[[ Records for the task open ]]

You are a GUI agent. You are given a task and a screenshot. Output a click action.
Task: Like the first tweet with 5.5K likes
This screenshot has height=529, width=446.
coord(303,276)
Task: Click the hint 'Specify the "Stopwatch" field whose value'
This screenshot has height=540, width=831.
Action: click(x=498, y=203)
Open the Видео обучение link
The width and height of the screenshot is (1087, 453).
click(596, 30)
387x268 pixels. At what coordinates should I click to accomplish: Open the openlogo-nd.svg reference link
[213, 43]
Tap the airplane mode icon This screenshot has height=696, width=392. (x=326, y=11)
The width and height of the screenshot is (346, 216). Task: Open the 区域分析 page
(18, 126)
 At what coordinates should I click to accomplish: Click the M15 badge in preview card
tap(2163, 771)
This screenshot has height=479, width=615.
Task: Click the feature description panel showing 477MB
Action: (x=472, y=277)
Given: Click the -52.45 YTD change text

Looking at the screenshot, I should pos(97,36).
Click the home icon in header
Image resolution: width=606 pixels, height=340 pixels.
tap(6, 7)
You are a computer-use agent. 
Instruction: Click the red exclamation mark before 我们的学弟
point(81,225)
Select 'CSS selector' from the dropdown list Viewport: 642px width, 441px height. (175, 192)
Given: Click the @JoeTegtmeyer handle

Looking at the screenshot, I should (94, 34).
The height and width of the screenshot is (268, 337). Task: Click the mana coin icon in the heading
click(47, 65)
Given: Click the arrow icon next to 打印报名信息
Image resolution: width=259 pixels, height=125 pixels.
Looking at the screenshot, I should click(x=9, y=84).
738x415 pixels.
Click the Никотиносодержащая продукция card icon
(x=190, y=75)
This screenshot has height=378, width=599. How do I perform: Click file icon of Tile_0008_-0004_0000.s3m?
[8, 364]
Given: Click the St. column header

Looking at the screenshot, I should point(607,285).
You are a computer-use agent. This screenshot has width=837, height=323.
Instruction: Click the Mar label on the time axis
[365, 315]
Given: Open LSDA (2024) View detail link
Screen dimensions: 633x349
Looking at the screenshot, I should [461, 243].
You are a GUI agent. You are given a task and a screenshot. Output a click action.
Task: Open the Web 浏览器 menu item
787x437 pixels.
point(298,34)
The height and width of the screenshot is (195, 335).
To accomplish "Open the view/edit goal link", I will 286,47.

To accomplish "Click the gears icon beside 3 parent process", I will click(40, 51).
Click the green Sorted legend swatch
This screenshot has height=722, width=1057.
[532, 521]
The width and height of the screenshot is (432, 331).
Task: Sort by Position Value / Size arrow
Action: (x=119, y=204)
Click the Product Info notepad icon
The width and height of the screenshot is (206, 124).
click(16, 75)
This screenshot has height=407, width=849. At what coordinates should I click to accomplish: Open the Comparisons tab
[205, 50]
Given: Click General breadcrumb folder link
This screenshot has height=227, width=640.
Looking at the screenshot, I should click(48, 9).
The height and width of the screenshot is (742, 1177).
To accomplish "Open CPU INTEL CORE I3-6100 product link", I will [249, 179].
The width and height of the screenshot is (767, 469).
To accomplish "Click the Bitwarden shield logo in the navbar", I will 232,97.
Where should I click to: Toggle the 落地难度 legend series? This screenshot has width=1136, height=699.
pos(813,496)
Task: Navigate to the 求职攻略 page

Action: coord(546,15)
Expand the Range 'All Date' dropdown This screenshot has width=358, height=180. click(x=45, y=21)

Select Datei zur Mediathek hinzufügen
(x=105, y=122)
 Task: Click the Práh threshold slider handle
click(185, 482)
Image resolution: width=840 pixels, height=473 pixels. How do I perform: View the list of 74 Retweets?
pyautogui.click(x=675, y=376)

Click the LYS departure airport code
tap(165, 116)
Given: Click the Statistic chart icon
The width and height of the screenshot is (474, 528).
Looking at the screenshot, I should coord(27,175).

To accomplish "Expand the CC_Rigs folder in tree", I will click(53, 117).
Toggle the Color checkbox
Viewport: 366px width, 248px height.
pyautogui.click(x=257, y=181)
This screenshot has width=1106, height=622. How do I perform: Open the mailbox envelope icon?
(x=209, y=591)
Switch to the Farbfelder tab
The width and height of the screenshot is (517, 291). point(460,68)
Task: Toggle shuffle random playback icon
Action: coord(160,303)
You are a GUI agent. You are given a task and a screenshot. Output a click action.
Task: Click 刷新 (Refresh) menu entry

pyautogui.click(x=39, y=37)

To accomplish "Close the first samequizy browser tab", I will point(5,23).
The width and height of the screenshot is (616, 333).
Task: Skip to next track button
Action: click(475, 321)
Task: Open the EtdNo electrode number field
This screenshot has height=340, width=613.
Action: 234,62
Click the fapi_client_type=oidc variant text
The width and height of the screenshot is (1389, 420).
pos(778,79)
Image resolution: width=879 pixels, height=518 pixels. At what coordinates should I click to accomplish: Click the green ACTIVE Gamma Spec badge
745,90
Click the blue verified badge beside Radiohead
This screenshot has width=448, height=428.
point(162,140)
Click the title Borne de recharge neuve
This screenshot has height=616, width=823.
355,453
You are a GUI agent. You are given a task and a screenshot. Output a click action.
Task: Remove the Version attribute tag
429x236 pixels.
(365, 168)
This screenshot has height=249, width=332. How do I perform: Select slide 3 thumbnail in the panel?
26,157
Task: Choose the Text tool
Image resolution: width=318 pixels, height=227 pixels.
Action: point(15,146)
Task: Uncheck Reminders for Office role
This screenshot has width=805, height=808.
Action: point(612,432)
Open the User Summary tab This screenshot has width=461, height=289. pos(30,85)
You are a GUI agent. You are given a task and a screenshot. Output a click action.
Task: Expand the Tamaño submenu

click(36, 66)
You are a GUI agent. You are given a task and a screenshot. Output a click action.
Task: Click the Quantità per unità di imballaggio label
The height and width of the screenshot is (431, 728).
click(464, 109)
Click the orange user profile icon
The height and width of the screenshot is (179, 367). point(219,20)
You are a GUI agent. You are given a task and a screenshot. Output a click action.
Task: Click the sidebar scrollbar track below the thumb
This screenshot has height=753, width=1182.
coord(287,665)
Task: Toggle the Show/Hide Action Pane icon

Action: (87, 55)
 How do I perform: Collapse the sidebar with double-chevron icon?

[[ Records for the task closed ]]

Exercise directions:
Among the records, find the lines that contain "beside" and copy each of them.

Response to the task:
To accomplish "Click the gears icon beside 3 parent process", I will click(40, 51).
Click the blue verified badge beside Radiohead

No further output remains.